La première erreur serait d’oublier l’hétérogénéité de cette population. Il existe en effet des personnes âgées exploitées, comme celles qui doivent payer des loyers exorbitants compte tenu de leur retraite, et d’autres exploiteuses qui n’appliquent pas les consignes de modération des loyers ou qui laissent leurs biens loués se dégrader.
La seconde erreur serait de penser la situation des vieux indépendamment des autres tranches d’âge. Il n’existe pas des intérêts des jeunes opposés à ceux des vieux, comme on l’a bien vu pendant la période du covid. Ceux qui ont demandé une levée des mesures de confinement afin que les jeunes puissent « vivre leur jeunesse » au risque que les vieux meurent un peu plus, ont manqué de penser la société comme un système d’interdépendance réciproque. En effet, au début de la pandémie, beaucoup de patients atteints du Covid entraient en insuffisance respiratoire grave et nécessitaient une hospitalisation en réanimation. Or ces services sont indispensables pour mener à bien la moindre intervention chirurgicale, que le patient soit jeune ou vieux, et que la cause en soit une maladie ou un traumatisme. Plus de vieux contaminés, c’était donc aussi moins de jeunes accédant aux soins dont ils avaient besoin, qu’elle qu’en soit la raison.

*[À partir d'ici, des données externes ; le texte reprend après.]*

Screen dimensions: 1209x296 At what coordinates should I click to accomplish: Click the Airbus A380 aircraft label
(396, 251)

Enfin, la troisième erreur consisterait à penser qu’il existe une sorte de « remède du bien vieillir » applicable à partir d’un certain âge. En effet, on vieillit à tout âge, et si le vieillissement du corps et celui qui nous pèse le plus, à la fois en termes d’image et de limites grandissantes apportées à nos capacités physiques, ce sont bien souvent nos limites mentales qui affectent le plus notre entourage. S’il existe un « manuel du bien vieillir », il concerne donc toute la vie puisque notre cerveau, comme notre corps, commence son vieillissement à partir de notre 25e année. Ces recettes sont connues : cultiver notre plasticité psychique en nous entourant notamment de gens différents de nous et différents entre eux.

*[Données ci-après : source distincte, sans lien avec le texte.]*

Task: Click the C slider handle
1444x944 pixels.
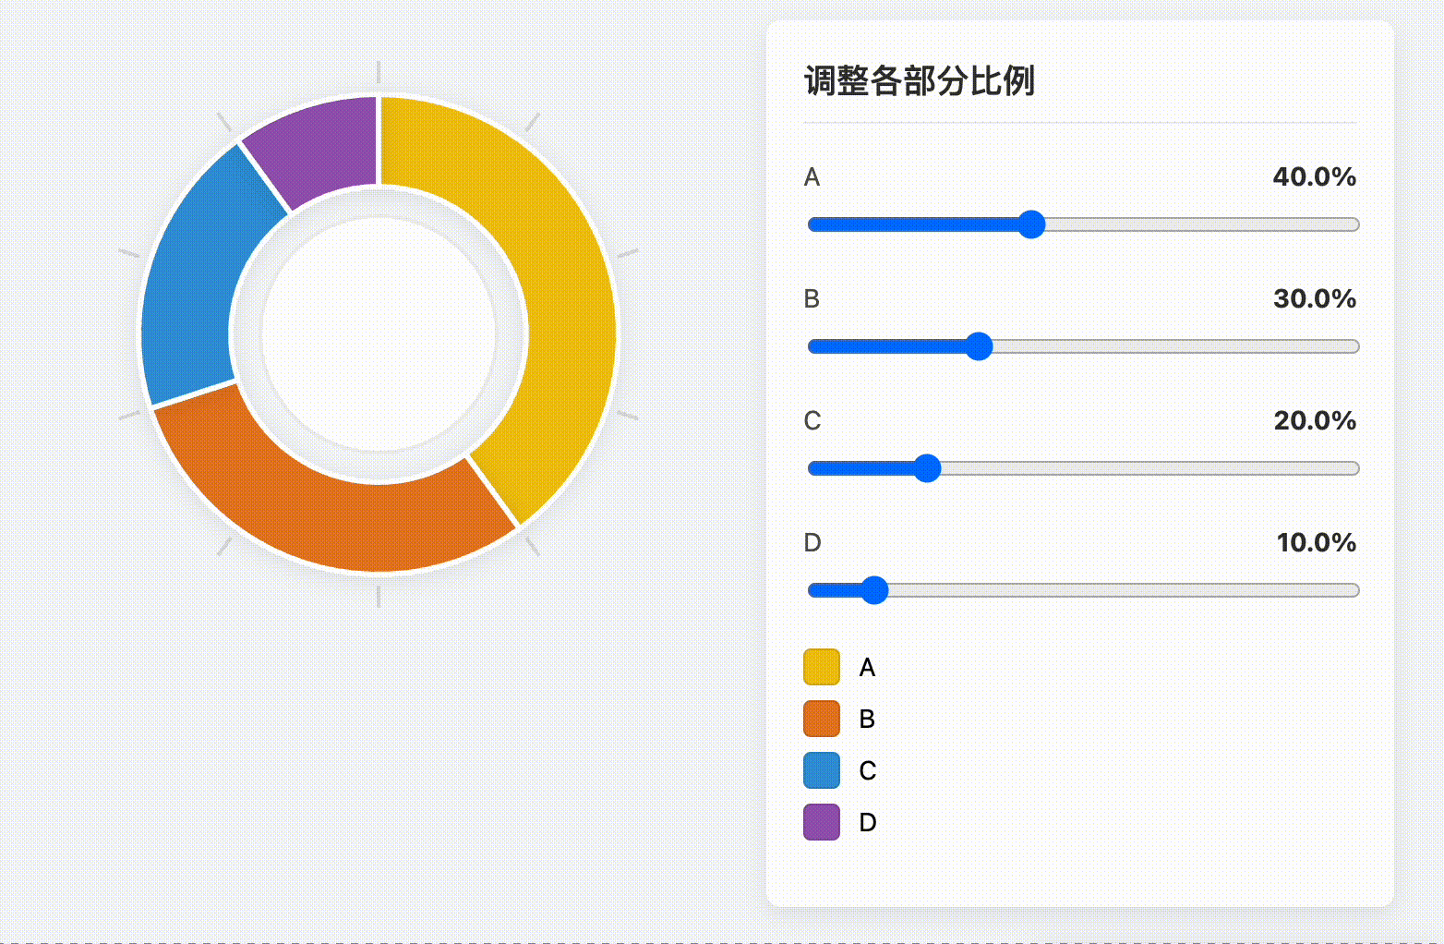Action: tap(926, 468)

Une souffrance partagée faite de cas toujours uniques
Finalement ce qui menace le plus la vieillesse, c’est de la penser comme un état de la vie qui nécessiterait une attention particulière. Bien sûr, il existe plus de personnes âgées dépendantes que de jeunes ou d’adultes dans la même situation, mais ceux-ci existent, et les problèmes posés par leur prise en charge n’est pas fondamentalement différente. Il y a eu un temps où chaque vieux, dans son isolement, était menacé de se replier sur lui-même. Avec Internet, le risque est que les vieux, dans la conscience qu’ils ont de leur nombre est souvent de leur santé, se replient sur eux-mêmes en tant que groupe.
En effet, la résilience d’une population est largement fondée sur cette interdépendance des diverses couches de la population. La société est un système constitué d’éléments imbriqués, depuis le plus petit jusqu’au plus grand : les individus, les familles, les communautés, les régions, les pays jusqu’à la planète entière. Il n’y a pas de résilience d’un groupe ou d’un système qu’on puisse opposer à un autre. Tout est co-résilience[1], c’est pourquoi l’important n’est pas que les personnes âgées se constituent en groupe autonome, mais bien plutôt qu’elles soient présentes partout pour faire valoir leurs intérêts convergents avec d’autres catégories de population, et leurs intérêts spécifiques.
Sur ce chemin, la difficulté est de pouvoir à la fois écouter les vieux parler de leur rapport personnel à la vieillesse et à la maladie sans renoncer pour autant à pointer les aspects sociaux de leur situation. Autrement dit, il est essentiel, dans la vieillesse comme dans la maladie, de considérer chaque personne âgée comme un cas unique sans cesser pour autant d’envisager la vieillesse comme un fait social, et donc politique.
[1] Voir Tisseron, S. (2007). La Résilience, PUF.